# GOAL
Output every one of the following entries verbatim, with each character unchanged.

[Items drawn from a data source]
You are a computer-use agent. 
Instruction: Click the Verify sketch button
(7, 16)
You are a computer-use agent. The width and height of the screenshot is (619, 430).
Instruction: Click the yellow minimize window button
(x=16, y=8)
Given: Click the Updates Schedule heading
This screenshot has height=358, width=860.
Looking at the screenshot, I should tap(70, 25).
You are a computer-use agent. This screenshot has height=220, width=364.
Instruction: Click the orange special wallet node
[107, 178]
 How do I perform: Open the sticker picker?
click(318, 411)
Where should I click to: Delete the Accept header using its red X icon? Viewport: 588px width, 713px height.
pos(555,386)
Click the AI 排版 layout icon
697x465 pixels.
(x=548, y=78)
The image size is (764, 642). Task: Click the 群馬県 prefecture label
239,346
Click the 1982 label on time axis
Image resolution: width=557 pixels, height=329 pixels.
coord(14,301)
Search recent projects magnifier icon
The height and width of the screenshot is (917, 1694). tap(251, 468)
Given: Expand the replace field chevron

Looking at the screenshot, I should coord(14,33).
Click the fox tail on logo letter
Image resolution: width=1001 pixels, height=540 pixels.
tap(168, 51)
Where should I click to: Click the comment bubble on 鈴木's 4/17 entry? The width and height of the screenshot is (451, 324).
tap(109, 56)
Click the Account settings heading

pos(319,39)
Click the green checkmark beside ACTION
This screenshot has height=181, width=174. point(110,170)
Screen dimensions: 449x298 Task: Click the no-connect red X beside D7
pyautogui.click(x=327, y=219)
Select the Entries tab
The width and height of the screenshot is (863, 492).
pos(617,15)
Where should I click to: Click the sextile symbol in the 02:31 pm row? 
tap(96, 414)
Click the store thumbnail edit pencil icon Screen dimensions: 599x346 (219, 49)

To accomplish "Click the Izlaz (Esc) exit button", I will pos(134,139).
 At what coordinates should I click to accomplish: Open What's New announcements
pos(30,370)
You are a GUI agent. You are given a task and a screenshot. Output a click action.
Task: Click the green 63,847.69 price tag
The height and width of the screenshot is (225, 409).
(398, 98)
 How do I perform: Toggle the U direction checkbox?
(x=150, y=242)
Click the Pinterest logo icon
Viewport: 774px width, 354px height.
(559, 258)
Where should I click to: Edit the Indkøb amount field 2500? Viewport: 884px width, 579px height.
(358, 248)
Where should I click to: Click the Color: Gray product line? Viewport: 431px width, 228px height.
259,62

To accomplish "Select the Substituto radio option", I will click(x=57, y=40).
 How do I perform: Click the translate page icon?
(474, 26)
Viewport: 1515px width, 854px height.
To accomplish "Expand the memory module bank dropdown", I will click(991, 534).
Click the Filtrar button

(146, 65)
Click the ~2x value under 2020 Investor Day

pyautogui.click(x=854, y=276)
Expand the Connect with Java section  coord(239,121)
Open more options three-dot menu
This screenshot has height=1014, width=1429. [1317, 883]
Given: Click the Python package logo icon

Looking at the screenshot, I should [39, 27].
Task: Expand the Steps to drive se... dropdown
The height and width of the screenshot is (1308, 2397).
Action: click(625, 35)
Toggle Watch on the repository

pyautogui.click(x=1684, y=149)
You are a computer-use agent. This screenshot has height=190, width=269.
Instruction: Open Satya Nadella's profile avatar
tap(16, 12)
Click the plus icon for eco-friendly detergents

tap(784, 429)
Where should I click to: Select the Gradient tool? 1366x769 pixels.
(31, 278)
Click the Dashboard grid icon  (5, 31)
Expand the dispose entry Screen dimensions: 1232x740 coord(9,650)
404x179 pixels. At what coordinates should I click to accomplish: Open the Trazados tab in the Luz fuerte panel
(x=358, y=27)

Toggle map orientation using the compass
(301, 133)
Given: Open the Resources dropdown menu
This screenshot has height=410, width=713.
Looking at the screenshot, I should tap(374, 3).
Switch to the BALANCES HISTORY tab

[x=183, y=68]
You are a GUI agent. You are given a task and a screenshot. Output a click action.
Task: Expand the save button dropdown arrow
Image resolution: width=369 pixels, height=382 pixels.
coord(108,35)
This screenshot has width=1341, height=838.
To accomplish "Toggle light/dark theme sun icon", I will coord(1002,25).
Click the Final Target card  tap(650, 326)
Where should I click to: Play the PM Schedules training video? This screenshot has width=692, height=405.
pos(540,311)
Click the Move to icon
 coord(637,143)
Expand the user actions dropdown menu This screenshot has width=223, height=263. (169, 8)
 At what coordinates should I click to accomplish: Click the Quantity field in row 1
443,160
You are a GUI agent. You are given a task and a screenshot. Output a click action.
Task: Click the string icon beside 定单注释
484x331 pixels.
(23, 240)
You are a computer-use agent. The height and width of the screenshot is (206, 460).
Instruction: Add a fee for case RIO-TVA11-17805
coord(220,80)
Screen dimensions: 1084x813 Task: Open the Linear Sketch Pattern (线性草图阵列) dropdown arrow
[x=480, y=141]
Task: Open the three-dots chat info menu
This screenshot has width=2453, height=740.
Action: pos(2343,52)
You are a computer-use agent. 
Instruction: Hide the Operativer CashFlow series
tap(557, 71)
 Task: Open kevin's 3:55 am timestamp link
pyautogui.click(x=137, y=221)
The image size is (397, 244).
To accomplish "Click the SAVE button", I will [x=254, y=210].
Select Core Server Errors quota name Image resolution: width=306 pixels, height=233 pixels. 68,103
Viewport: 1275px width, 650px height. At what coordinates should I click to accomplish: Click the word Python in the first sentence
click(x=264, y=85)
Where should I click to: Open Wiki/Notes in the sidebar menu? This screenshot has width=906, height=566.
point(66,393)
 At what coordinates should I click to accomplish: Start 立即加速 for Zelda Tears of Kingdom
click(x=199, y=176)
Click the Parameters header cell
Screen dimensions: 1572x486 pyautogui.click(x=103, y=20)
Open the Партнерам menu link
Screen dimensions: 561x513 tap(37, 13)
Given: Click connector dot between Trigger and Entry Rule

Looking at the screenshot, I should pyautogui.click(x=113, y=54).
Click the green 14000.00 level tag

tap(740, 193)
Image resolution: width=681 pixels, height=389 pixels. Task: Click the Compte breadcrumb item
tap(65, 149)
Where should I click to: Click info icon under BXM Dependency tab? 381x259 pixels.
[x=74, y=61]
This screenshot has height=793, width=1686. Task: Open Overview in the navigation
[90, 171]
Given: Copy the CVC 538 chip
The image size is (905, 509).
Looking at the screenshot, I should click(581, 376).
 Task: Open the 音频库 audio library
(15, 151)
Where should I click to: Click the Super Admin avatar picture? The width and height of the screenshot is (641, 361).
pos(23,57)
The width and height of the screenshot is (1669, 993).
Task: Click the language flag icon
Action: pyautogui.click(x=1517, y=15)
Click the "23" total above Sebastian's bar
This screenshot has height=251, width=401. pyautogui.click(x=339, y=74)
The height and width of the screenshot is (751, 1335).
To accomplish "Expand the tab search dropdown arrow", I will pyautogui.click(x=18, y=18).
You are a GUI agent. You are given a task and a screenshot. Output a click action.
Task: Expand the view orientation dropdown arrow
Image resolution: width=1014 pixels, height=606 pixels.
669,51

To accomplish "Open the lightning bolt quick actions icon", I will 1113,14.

# TASK ANSWER
You are a computer-use agent. 
Instruction: Click the Verify sketch button
(7, 16)
You are a computer-use agent. The width and height of the screenshot is (619, 430).
Instruction: Click the yellow minimize window button
(x=16, y=8)
Given: Click the Updates Schedule heading
This screenshot has height=358, width=860.
Looking at the screenshot, I should tap(70, 25).
You are a computer-use agent. This screenshot has height=220, width=364.
Instruction: Click the orange special wallet node
[107, 178]
 How do I perform: Open the sticker picker?
click(318, 411)
Where should I click to: Delete the Accept header using its red X icon? Viewport: 588px width, 713px height.
pos(555,386)
Click the AI 排版 layout icon
697x465 pixels.
(x=548, y=78)
The image size is (764, 642). Task: Click the 群馬県 prefecture label
239,346
Click the 1982 label on time axis
Image resolution: width=557 pixels, height=329 pixels.
coord(14,301)
Search recent projects magnifier icon
The height and width of the screenshot is (917, 1694). tap(251, 468)
Given: Expand the replace field chevron

Looking at the screenshot, I should coord(14,33).
Click the fox tail on logo letter
Image resolution: width=1001 pixels, height=540 pixels.
tap(168, 51)
Where should I click to: Click the comment bubble on 鈴木's 4/17 entry? The width and height of the screenshot is (451, 324).
tap(109, 56)
Click the Account settings heading

pos(319,39)
Click the green checkmark beside ACTION
This screenshot has height=181, width=174. point(110,170)
Screen dimensions: 449x298 Task: Click the no-connect red X beside D7
pyautogui.click(x=327, y=219)
Select the Entries tab
The width and height of the screenshot is (863, 492).
pos(617,15)
Where should I click to: Click the sextile symbol in the 02:31 pm row? 
tap(96, 414)
Click the store thumbnail edit pencil icon Screen dimensions: 599x346 (219, 49)

To accomplish "Click the Izlaz (Esc) exit button", I will pos(134,139).
 At what coordinates should I click to accomplish: Open What's New announcements
pos(30,370)
You are a GUI agent. You are given a task and a screenshot. Output a click action.
Task: Click the green 63,847.69 price tag
The height and width of the screenshot is (225, 409).
(398, 98)
 How do I perform: Toggle the U direction checkbox?
(x=150, y=242)
Click the Pinterest logo icon
Viewport: 774px width, 354px height.
(559, 258)
Where should I click to: Edit the Indkøb amount field 2500? Viewport: 884px width, 579px height.
(358, 248)
Where should I click to: Click the Color: Gray product line? Viewport: 431px width, 228px height.
259,62

To accomplish "Select the Substituto radio option", I will click(x=57, y=40).
 How do I perform: Click the translate page icon?
(474, 26)
Viewport: 1515px width, 854px height.
To accomplish "Expand the memory module bank dropdown", I will click(991, 534).
Click the Filtrar button

(146, 65)
Click the ~2x value under 2020 Investor Day

pyautogui.click(x=854, y=276)
Expand the Connect with Java section  coord(239,121)
Open more options three-dot menu
This screenshot has height=1014, width=1429. [1317, 883]
Given: Click the Python package logo icon

Looking at the screenshot, I should [39, 27].
Task: Expand the Steps to drive se... dropdown
The height and width of the screenshot is (1308, 2397).
Action: click(625, 35)
Toggle Watch on the repository

pyautogui.click(x=1684, y=149)
You are a computer-use agent. This screenshot has height=190, width=269.
Instruction: Open Satya Nadella's profile avatar
tap(16, 12)
Click the plus icon for eco-friendly detergents

tap(784, 429)
Where should I click to: Select the Gradient tool? 1366x769 pixels.
(31, 278)
Click the Dashboard grid icon  (5, 31)
Expand the dispose entry Screen dimensions: 1232x740 coord(9,650)
404x179 pixels. At what coordinates should I click to accomplish: Open the Trazados tab in the Luz fuerte panel
(x=358, y=27)

Toggle map orientation using the compass
(301, 133)
Given: Open the Resources dropdown menu
This screenshot has height=410, width=713.
Looking at the screenshot, I should tap(374, 3).
Switch to the BALANCES HISTORY tab

[x=183, y=68]
You are a GUI agent. You are given a task and a screenshot. Output a click action.
Task: Expand the save button dropdown arrow
Image resolution: width=369 pixels, height=382 pixels.
coord(108,35)
This screenshot has width=1341, height=838.
To accomplish "Toggle light/dark theme sun icon", I will coord(1002,25).
Click the Final Target card  tap(650, 326)
Where should I click to: Play the PM Schedules training video? This screenshot has width=692, height=405.
pos(540,311)
Click the Move to icon
 coord(637,143)
Expand the user actions dropdown menu This screenshot has width=223, height=263. (169, 8)
 At what coordinates should I click to accomplish: Click the Quantity field in row 1
443,160
You are a GUI agent. You are given a task and a screenshot. Output a click action.
Task: Click the string icon beside 定单注释
484x331 pixels.
(23, 240)
You are a computer-use agent. The height and width of the screenshot is (206, 460).
Instruction: Add a fee for case RIO-TVA11-17805
coord(220,80)
Screen dimensions: 1084x813 Task: Open the Linear Sketch Pattern (线性草图阵列) dropdown arrow
[x=480, y=141]
Task: Open the three-dots chat info menu
This screenshot has width=2453, height=740.
Action: pos(2343,52)
You are a computer-use agent. 
Instruction: Hide the Operativer CashFlow series
tap(557, 71)
 Task: Open kevin's 3:55 am timestamp link
pyautogui.click(x=137, y=221)
The image size is (397, 244).
To accomplish "Click the SAVE button", I will [x=254, y=210].
Select Core Server Errors quota name Image resolution: width=306 pixels, height=233 pixels. 68,103
Viewport: 1275px width, 650px height. At what coordinates should I click to accomplish: Click the word Python in the first sentence
click(x=264, y=85)
Where should I click to: Open Wiki/Notes in the sidebar menu? This screenshot has width=906, height=566.
point(66,393)
 At what coordinates should I click to accomplish: Start 立即加速 for Zelda Tears of Kingdom
click(x=199, y=176)
Click the Parameters header cell
Screen dimensions: 1572x486 pyautogui.click(x=103, y=20)
Open the Партнерам menu link
Screen dimensions: 561x513 tap(37, 13)
Given: Click connector dot between Trigger and Entry Rule

Looking at the screenshot, I should pyautogui.click(x=113, y=54).
Click the green 14000.00 level tag

tap(740, 193)
Image resolution: width=681 pixels, height=389 pixels. Task: Click the Compte breadcrumb item
tap(65, 149)
Where should I click to: Click info icon under BXM Dependency tab? 381x259 pixels.
[x=74, y=61]
This screenshot has height=793, width=1686. Task: Open Overview in the navigation
[90, 171]
Given: Copy the CVC 538 chip
The image size is (905, 509).
Looking at the screenshot, I should click(581, 376).
 Task: Open the 音频库 audio library
(15, 151)
Where should I click to: Click the Super Admin avatar picture? The width and height of the screenshot is (641, 361).
pos(23,57)
The width and height of the screenshot is (1669, 993).
Task: Click the language flag icon
Action: pyautogui.click(x=1517, y=15)
Click the "23" total above Sebastian's bar
This screenshot has height=251, width=401. pyautogui.click(x=339, y=74)
The height and width of the screenshot is (751, 1335).
To accomplish "Expand the tab search dropdown arrow", I will pyautogui.click(x=18, y=18).
You are a GUI agent. You are given a task and a screenshot. Output a click action.
Task: Expand the view orientation dropdown arrow
Image resolution: width=1014 pixels, height=606 pixels.
669,51

To accomplish "Open the lightning bolt quick actions icon", I will 1113,14.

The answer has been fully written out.